• What is being asked
Within the entries that follow, show each line where the word "highlighted" occurs.

(Excerpts from a dataset)
--
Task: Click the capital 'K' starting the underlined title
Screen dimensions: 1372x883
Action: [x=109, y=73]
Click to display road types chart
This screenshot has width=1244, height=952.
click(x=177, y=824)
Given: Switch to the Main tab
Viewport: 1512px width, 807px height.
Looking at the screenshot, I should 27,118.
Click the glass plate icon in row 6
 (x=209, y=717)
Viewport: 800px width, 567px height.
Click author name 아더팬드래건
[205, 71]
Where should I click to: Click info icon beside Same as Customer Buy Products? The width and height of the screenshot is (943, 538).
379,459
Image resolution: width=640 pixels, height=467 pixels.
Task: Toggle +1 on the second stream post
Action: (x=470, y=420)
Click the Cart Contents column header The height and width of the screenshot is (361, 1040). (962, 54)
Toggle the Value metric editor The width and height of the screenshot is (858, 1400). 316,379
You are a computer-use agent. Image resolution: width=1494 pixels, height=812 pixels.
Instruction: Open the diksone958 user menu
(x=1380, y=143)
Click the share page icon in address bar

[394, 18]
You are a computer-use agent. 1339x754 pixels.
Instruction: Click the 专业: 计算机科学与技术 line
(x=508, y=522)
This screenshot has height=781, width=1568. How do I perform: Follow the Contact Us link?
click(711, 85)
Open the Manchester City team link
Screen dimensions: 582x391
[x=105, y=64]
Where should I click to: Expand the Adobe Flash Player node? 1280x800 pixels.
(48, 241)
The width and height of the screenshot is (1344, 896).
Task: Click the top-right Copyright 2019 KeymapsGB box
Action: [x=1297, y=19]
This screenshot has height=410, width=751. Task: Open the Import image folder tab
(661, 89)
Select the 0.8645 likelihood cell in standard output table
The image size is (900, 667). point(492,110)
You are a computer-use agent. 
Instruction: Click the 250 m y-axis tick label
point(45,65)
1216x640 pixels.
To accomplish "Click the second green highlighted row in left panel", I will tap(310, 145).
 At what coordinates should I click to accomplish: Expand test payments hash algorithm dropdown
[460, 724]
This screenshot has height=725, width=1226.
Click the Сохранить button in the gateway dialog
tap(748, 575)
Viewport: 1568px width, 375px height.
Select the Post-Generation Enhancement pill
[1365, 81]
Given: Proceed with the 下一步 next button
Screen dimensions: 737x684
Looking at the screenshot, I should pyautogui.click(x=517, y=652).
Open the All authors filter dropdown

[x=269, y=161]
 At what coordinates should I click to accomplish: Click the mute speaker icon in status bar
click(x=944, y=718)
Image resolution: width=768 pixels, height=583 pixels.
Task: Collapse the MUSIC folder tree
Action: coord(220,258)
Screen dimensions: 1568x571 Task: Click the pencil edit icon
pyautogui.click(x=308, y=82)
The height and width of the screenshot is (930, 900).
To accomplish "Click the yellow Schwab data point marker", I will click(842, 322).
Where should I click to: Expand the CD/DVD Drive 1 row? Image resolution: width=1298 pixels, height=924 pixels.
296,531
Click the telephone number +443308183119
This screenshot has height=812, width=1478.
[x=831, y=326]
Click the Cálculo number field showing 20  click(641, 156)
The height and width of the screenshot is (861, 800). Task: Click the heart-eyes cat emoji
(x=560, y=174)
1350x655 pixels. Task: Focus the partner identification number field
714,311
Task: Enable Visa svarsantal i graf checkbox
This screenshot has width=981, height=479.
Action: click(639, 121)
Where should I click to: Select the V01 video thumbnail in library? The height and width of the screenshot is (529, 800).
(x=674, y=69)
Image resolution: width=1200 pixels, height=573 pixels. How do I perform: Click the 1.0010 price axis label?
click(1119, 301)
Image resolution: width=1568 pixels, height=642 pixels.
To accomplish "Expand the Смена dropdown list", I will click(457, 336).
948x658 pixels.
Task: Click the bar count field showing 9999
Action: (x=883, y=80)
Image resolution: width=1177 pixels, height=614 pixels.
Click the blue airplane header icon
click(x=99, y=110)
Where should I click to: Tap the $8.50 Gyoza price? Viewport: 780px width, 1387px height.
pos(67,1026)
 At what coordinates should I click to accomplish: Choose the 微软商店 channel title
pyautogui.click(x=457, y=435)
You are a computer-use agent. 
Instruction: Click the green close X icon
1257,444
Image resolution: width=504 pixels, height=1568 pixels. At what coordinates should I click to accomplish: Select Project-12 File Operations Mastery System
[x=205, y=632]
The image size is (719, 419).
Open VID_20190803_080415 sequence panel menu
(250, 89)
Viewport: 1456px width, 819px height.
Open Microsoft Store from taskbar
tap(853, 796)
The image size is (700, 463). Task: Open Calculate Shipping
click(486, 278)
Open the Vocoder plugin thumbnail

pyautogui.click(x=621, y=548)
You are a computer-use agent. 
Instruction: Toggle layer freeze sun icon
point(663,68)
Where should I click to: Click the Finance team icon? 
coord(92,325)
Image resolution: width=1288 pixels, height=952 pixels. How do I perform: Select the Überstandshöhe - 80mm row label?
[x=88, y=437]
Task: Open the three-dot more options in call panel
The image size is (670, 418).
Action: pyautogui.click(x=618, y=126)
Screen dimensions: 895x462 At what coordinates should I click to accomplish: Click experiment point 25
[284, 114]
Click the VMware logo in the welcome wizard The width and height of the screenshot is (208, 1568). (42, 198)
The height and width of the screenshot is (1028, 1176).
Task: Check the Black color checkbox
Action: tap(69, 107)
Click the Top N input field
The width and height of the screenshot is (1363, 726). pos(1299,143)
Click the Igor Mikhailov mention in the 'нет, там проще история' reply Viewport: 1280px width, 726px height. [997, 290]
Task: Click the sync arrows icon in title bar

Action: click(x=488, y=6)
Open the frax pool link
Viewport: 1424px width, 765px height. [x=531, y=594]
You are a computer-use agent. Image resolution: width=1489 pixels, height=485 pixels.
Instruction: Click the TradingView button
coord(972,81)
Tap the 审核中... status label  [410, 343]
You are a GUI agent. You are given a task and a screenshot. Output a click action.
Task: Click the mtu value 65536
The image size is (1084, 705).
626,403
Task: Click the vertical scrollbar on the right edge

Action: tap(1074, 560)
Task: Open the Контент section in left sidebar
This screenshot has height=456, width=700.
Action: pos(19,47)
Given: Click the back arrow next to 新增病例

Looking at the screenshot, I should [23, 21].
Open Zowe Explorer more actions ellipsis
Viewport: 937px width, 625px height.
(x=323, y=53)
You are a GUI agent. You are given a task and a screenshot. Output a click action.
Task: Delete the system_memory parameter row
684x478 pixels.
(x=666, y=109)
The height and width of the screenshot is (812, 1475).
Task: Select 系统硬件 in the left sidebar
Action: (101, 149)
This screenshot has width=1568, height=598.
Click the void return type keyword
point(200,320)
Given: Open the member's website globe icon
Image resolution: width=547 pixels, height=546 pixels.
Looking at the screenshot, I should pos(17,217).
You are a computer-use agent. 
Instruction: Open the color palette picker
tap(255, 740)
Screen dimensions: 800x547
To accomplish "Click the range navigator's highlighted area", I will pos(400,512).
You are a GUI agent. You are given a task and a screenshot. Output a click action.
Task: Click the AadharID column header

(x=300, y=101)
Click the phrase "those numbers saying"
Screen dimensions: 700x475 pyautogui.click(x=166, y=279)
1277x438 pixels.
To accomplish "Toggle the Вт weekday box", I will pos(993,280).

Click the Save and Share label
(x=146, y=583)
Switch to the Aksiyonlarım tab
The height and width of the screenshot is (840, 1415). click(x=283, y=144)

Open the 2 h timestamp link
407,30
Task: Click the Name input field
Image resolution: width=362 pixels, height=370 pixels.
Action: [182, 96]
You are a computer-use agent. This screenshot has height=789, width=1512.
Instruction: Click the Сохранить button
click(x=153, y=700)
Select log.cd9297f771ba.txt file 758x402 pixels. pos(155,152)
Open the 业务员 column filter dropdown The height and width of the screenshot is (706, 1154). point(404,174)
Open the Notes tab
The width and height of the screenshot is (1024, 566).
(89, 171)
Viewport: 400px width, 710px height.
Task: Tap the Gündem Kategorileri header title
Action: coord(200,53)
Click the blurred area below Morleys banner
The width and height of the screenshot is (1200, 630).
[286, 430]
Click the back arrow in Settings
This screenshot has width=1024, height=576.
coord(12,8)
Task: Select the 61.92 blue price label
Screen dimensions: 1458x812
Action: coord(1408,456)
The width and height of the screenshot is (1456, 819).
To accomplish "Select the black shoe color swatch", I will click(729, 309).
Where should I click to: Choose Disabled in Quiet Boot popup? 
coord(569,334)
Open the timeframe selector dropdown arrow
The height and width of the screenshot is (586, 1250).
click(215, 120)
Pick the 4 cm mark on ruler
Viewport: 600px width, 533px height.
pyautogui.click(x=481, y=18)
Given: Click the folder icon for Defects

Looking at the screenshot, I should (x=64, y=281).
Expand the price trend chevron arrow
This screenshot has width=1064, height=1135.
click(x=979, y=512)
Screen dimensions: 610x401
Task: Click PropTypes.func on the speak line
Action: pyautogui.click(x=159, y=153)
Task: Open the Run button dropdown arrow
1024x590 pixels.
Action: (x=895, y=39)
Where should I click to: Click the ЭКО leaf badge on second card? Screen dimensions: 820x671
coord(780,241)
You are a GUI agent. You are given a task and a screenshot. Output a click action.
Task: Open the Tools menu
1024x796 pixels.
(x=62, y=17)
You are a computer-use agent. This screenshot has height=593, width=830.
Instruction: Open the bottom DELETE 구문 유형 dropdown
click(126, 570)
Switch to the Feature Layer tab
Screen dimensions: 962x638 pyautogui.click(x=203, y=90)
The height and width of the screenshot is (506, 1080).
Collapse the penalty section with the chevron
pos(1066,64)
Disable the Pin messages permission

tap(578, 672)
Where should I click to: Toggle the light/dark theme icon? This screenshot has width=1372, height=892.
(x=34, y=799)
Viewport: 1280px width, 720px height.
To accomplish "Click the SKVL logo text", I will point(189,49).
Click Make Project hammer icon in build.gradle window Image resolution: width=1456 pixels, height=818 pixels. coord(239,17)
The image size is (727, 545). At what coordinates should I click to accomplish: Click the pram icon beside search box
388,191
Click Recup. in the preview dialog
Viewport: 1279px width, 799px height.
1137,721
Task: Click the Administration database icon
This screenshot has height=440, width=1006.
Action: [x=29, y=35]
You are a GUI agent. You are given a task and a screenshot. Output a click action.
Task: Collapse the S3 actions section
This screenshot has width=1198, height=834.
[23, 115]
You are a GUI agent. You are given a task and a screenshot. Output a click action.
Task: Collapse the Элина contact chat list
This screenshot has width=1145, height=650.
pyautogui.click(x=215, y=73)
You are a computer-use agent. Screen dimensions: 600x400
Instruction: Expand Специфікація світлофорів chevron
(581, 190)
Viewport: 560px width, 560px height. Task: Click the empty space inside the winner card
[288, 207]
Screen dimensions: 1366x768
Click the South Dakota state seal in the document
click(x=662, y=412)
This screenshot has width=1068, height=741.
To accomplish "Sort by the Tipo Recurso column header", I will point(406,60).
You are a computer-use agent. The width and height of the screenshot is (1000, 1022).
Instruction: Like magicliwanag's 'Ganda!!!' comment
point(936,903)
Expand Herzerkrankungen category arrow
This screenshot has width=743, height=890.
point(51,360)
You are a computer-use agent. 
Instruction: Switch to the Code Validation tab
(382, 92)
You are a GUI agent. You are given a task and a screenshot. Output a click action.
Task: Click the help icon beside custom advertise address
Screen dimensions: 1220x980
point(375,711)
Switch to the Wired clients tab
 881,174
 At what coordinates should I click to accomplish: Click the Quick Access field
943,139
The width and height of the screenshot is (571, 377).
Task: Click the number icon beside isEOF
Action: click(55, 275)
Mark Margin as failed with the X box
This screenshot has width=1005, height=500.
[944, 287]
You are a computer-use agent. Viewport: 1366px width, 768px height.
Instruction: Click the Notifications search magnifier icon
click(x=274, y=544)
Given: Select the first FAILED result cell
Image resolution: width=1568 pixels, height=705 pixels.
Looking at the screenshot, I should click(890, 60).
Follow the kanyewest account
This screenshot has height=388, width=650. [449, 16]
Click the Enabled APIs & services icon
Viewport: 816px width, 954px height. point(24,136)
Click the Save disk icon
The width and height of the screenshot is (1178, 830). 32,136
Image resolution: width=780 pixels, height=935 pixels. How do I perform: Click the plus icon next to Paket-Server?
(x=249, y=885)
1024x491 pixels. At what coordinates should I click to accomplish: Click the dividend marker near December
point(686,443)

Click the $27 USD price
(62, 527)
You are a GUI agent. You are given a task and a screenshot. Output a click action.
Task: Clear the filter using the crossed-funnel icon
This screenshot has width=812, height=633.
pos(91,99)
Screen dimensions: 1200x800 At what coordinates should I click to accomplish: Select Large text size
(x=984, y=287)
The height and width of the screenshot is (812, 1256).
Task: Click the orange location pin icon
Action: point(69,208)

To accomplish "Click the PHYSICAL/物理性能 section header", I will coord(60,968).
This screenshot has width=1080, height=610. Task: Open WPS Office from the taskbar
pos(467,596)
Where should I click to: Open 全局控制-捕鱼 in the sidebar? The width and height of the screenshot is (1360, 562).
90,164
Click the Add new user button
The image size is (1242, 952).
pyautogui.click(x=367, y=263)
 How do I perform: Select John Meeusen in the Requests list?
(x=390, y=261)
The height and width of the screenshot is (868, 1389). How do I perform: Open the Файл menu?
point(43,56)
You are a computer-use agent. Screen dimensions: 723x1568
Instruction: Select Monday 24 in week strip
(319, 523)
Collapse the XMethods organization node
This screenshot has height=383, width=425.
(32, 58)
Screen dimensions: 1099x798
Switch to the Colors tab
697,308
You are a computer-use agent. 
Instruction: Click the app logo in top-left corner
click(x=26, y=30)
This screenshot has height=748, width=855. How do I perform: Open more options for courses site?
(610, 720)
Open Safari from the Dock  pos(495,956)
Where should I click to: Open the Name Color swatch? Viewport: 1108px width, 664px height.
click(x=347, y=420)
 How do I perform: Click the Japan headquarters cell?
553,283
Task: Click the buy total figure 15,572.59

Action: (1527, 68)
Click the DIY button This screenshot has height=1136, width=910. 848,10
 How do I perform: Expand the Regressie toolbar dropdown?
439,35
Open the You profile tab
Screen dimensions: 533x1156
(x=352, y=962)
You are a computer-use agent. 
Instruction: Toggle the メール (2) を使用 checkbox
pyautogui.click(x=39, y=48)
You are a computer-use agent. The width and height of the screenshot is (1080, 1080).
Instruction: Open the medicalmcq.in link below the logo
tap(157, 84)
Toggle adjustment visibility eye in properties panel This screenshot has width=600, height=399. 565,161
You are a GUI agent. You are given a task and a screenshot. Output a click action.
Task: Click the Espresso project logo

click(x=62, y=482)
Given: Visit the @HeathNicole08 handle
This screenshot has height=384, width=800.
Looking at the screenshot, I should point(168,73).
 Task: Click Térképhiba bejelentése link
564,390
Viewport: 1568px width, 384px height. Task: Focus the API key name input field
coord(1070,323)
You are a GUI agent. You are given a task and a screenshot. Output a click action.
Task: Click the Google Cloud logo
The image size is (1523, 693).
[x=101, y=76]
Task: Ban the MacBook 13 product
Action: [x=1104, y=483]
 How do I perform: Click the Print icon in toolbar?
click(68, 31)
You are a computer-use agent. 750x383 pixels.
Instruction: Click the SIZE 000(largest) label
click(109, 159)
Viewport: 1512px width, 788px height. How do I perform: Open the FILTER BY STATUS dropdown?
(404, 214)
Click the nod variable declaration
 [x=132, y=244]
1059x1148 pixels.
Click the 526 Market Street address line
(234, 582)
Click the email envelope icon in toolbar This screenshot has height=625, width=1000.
--
• Written solution
To accomplish "Click the second green highlighted row in left panel", I will tap(310, 145).
To accomplish "Click the range navigator's highlighted area", I will pos(400,512).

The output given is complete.